Bamako, 20 août (AMAP) A l’instar des autres pays du monde, le Mali a célébré la journée internationale de la Photographie le mercredi 19 août 2026. Pour l’évènement, l’Agence Nationale de Presse du Mali, s’intéresse aujourd’hui à Aliou Sissoko, champion de l’art visuel, qui a fait rayonner notre pays dans ce secteur, à travers sa couverture des grands évènements.
Courtois, d’un commerce agréable et discret, Alou comme l’appelle les siens, continue d’immortaliser les évènements sur le plan national et international, avec un œil viseur particulier. Il a su bien garder les secrets des photographes Malick Keïta, Ousmane Keïta de L’Essor, Madou Pompier et bien d’autres, pour servir la nation.
Profondément passionné par son art visuel, il y a déjà consacré des années pour l’illustration des articles de presse du Quotidien national (L’Essor) qui est un produit phare de l’Amap et à la préservation de la mémoire nationale
Un professionnel du métier
Le chef de la Section photo, Aliou Sissoko, ne prétend pas boxer dans la même catégorie des grandes figures maliennes de la photographie connue à l’échelle planétaire, mais il n’en est pas moins un professionnel accompli. Celui qui est affectueusement appelé dans le milieu de la presse Alou a rodé ses méthodes, il y a plus d’une trentaine d’années à l’Agence malienne de presse et de publicité (Amap) avant de confirmer tout le bien qu’on pensait de lui à travers de nombreux reportages photos.
Il a couvert de grands évènements politiques et socio-culturels à travers le pays, mais aussi dans le continent africain voire ailleurs. Il a aussi accompagné les visites officielles de chefs d’État maliens, de Premiers ministres et autres ministres. Profondément passionné par son art visuel, il y a déjà consacré des années pour l’illustration des articles de presse du Quotidien national (L’Essor) qui est un produit phare de l’Amap et à la préservation de la mémoire nationale. Il faut admettre une réalité, sans vraiment heurter les égos, l’Amap dispose du plus grand fonds photographique du pays avec des archives qui remontent aux premières années de l’accession de notre pays à la souveraineté nationale et internationale.
Un homme d’action
Dans son univers, la grande salle de la section photo où sont exposées de multiples poses, il s’y sent comme un poisson dans l’eau. Aliou Sissoko explique que c’est une chance de photographier un président de la République, mais en même temps une immense pression et la peur de ne pas rater ces prises de vue. Natif de Bamako, il effectua son premier stage lors d’un jumelage entre l’école fondamentale de Bozola et celle publique de Bougouni.
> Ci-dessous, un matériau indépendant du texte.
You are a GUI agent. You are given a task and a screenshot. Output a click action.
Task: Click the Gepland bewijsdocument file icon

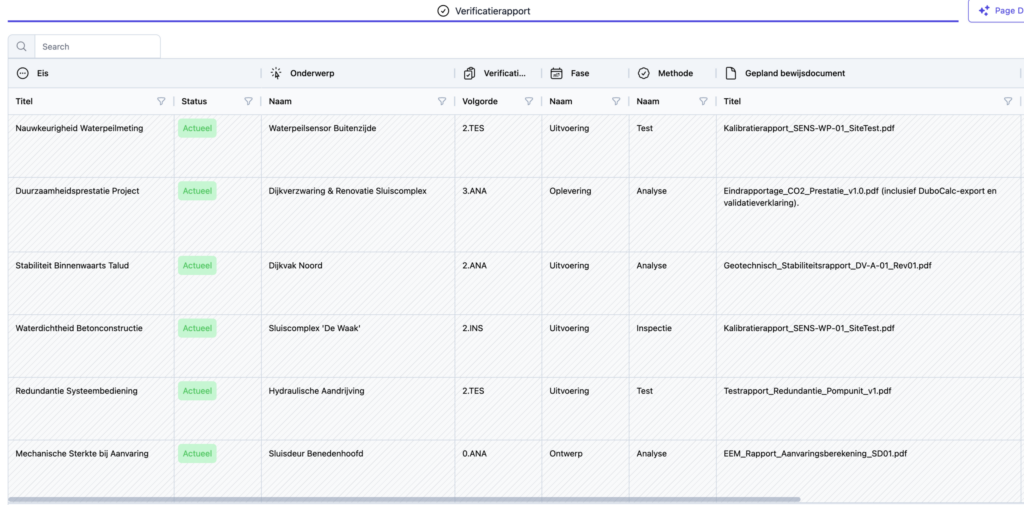click(730, 73)
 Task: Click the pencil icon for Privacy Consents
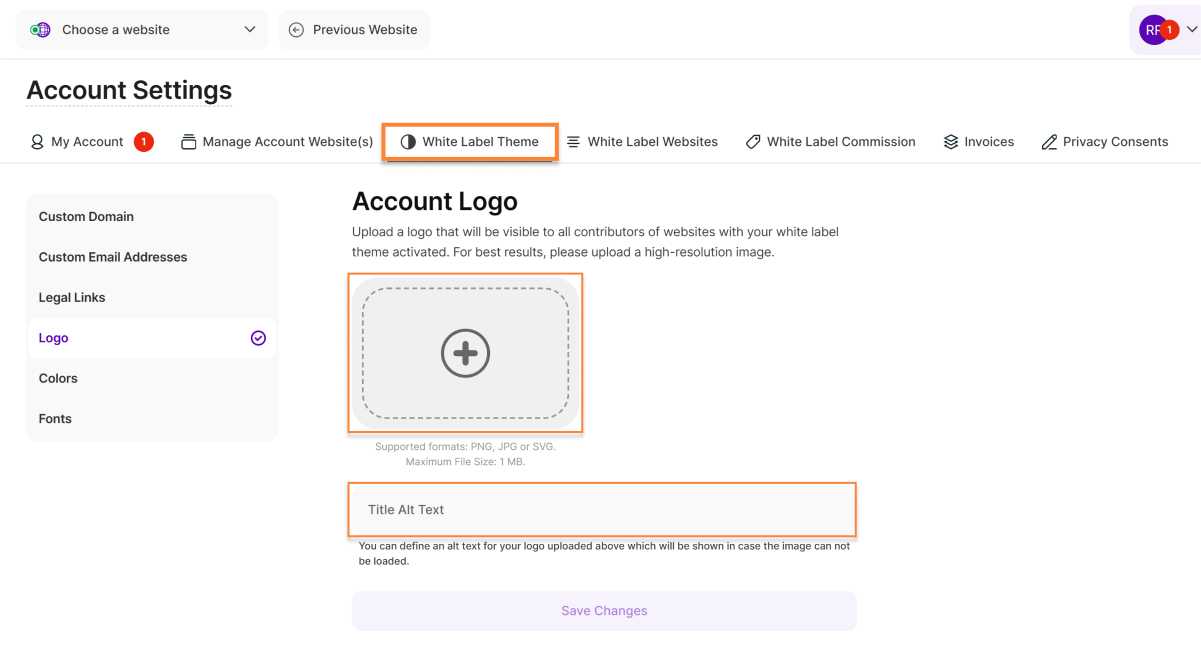point(1049,142)
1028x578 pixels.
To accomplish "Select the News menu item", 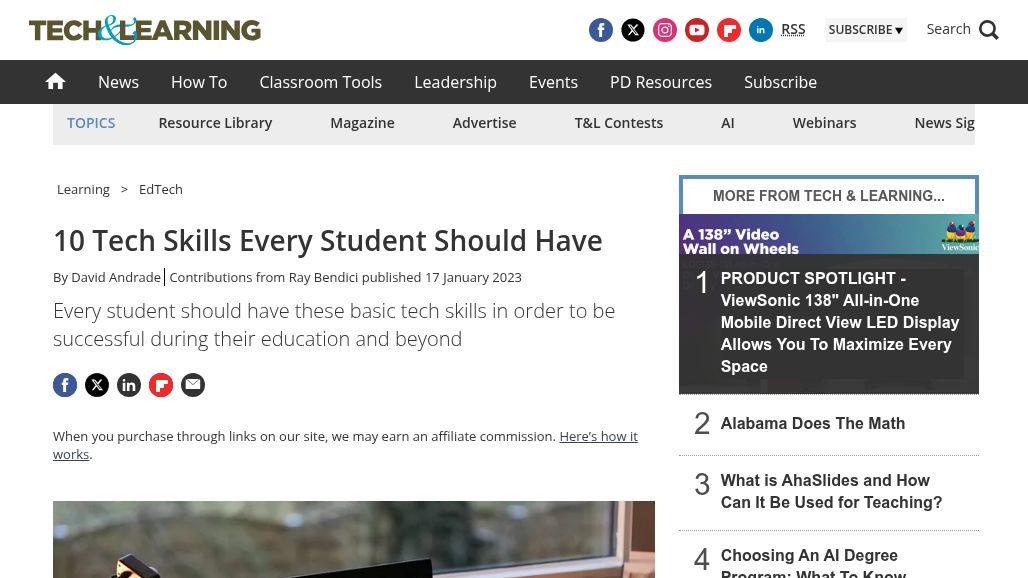I will click(x=118, y=82).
Il y prend goût et commence à développer une passion pour l’image.
C’est ainsi qu’il participera à plusieurs séances de formation en photographie. Ce fut le début d’une aventure dont la somme d’expériences lui vaudra de se retrouver un jour à l’Amap, où il effectuera un premier stage en 1989, afin de renforcer ses connaissances auprès de têtes couronnées de ce métier. Il enchainera les formations et continuera son stage à l’Amap jusqu’en 1992, année où il est engagé dans la boîte avec un contrat à durée indéterminée (CDI). C’était donc le début d’une longue carrière aboutie derrière un objectif. Il a blanchi sous le harnais et finira par devenir chef de Section photo. Il a bénéficié de plusieurs stages de perfectionnement en photojournalisme et dans la photographie de narration. Au fil des années, son professionnalisme est resté intact et la qualité de ses œuvres lui ont valu la confiance totale de la hiérarchie.
Immortaliser les événements majeurs
De Paris à Abidjan, en passant Sénégal, Burkina Faso, Togo, Ghana, Maroc et par New York, Aliou a assez bourlingué pour immortaliser les événements majeurs et sous les couleurs de son entreprise de presse. Son parcours professionnel n’a pas été sans risque. Une anedocte confirme cet état de fait. En 2008, au Togo, il est agressé par des supporters mécontents après une défaite de leur équipe contre le Mali. Non contents de leur agression sur notre confrère, les supporters togolais lui retirent son passeport pour le déchirer. Son appareil photo est aussi détruit.
En 2012, lors de la reconquête des régions du Nord, il se rend également dans plusieurs zones à haut risque aux côtés des Forces armées maliennes, simplement mû par une volonté d’immortaliser les grands événements.